Was den Umgang mit Ungleichheit angeht, stehen sich zwei Lager verständnislos gegenüber: Da sind zum einen die Ungleichheitskritiker, die in jeder Ungleichheit zugleich eine Ungerechtigkeit erkennen möchten. Zum anderen gibt es die Ungleichheitsbefürworter, die Ungleichheit als notwendige Voraussetzung gesellschaftlicher Dynamik und Prosperität ansehen. Die Zugehörigkeit zu einem der beiden Lager entscheidet darüber, ob man sich mit wachsender Ungleichheit zufrieden gibt – oder eben nicht.

Dabei lässt sich die Ungleichheitsfrage auch anders stellen. Dann nämlich, wenn man fragt, wie und wann Ungleichheit normativ, sozial und ökonomisch zum Problem wird: Wo unterminiert Ungleichheit den gesellschaftlichen Zusammenhalt, prosperierende Märkte und eine funktionierende Demokratie? Betrachtet man ausgehend von diesen Fragen den Strukturwandel der Ungleichheit, ergeben sich die kritischen Anschlussfragen schon fast von selbst, und man kann auf das übliche Lamento verzichten, dass die Reichen immer reicher und die Armen immer ärmer werden. Dann geht es darum, welche Wirkungen bestimmte Verteilungsmodelle gesamtgesellschaftlich haben.

War der Wohlstand-für-alle-Kapitalismus eine historische Ausnahme?

● Gegebene Daten

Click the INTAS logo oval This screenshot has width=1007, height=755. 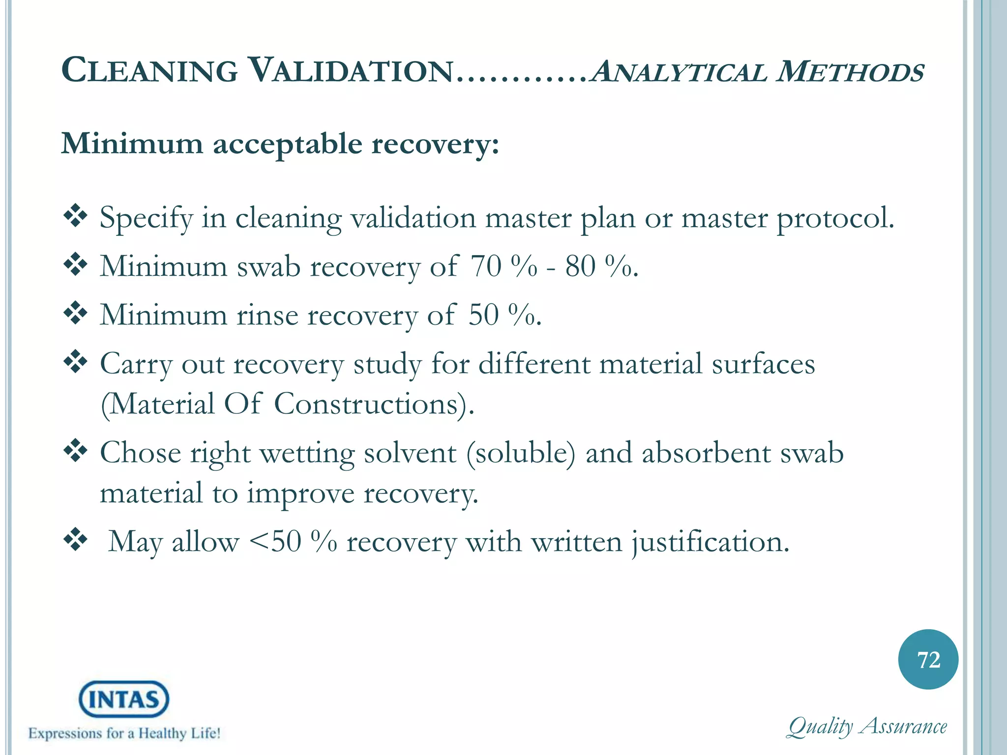[x=124, y=699]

● Aufgabenstellung
Als was sehen die Ungleichheitsbefürworter laut dem Textauszug die Ungleichheit an?

● Übungsergebnis
Als notwendige Voraussetzung gesellschaftlicher Dynamik und Prosperität.